## What you have to do
Transcribe all the records with complete accuracy.

## Data for this task
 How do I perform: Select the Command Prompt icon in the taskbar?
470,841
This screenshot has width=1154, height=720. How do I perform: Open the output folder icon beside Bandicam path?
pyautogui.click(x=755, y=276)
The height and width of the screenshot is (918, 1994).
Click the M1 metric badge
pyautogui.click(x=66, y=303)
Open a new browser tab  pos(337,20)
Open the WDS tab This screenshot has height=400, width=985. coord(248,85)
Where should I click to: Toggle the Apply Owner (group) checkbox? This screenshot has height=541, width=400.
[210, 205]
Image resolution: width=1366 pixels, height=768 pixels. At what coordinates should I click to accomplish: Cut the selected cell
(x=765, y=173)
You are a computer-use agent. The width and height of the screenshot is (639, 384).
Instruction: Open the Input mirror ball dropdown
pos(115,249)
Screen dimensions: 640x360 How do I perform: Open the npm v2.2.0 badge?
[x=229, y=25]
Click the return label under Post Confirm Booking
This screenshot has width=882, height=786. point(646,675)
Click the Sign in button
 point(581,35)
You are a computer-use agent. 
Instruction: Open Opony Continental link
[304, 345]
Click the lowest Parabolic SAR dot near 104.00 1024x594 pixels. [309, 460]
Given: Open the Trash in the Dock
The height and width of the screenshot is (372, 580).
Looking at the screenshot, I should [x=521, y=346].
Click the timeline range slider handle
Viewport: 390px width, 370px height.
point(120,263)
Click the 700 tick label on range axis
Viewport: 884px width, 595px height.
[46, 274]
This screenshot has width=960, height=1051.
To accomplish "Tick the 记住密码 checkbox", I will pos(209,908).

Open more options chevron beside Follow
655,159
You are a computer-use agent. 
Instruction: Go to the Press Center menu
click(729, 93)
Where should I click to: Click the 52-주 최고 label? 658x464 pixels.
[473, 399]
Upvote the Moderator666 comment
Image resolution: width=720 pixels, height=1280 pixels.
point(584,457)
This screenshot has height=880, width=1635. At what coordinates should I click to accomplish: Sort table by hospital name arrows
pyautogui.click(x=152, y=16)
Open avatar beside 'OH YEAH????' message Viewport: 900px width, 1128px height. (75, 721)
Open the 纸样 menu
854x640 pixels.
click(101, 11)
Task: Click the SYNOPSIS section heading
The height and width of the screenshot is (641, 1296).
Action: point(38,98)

## Task answer
 How do I perform: Select the Command Prompt icon in the taskbar?
470,841
This screenshot has width=1154, height=720. How do I perform: Open the output folder icon beside Bandicam path?
pyautogui.click(x=755, y=276)
The height and width of the screenshot is (918, 1994).
Click the M1 metric badge
pyautogui.click(x=66, y=303)
Open a new browser tab  pos(337,20)
Open the WDS tab This screenshot has height=400, width=985. coord(248,85)
Where should I click to: Toggle the Apply Owner (group) checkbox? This screenshot has height=541, width=400.
[210, 205]
Image resolution: width=1366 pixels, height=768 pixels. At what coordinates should I click to accomplish: Cut the selected cell
(x=765, y=173)
You are a computer-use agent. The width and height of the screenshot is (639, 384).
Instruction: Open the Input mirror ball dropdown
pos(115,249)
Screen dimensions: 640x360 How do I perform: Open the npm v2.2.0 badge?
[x=229, y=25]
Click the return label under Post Confirm Booking
This screenshot has width=882, height=786. point(646,675)
Click the Sign in button
 point(581,35)
You are a computer-use agent. 
Instruction: Open Opony Continental link
[304, 345]
Click the lowest Parabolic SAR dot near 104.00 1024x594 pixels. [309, 460]
Given: Open the Trash in the Dock
The height and width of the screenshot is (372, 580).
Looking at the screenshot, I should [x=521, y=346].
Click the timeline range slider handle
Viewport: 390px width, 370px height.
point(120,263)
Click the 700 tick label on range axis
Viewport: 884px width, 595px height.
[46, 274]
This screenshot has width=960, height=1051.
To accomplish "Tick the 记住密码 checkbox", I will pos(209,908).

Open more options chevron beside Follow
655,159
You are a computer-use agent. 
Instruction: Go to the Press Center menu
click(729, 93)
Where should I click to: Click the 52-주 최고 label? 658x464 pixels.
[473, 399]
Upvote the Moderator666 comment
Image resolution: width=720 pixels, height=1280 pixels.
point(584,457)
This screenshot has height=880, width=1635. At what coordinates should I click to accomplish: Sort table by hospital name arrows
pyautogui.click(x=152, y=16)
Open avatar beside 'OH YEAH????' message Viewport: 900px width, 1128px height. (75, 721)
Open the 纸样 menu
854x640 pixels.
click(101, 11)
Task: Click the SYNOPSIS section heading
The height and width of the screenshot is (641, 1296).
Action: point(38,98)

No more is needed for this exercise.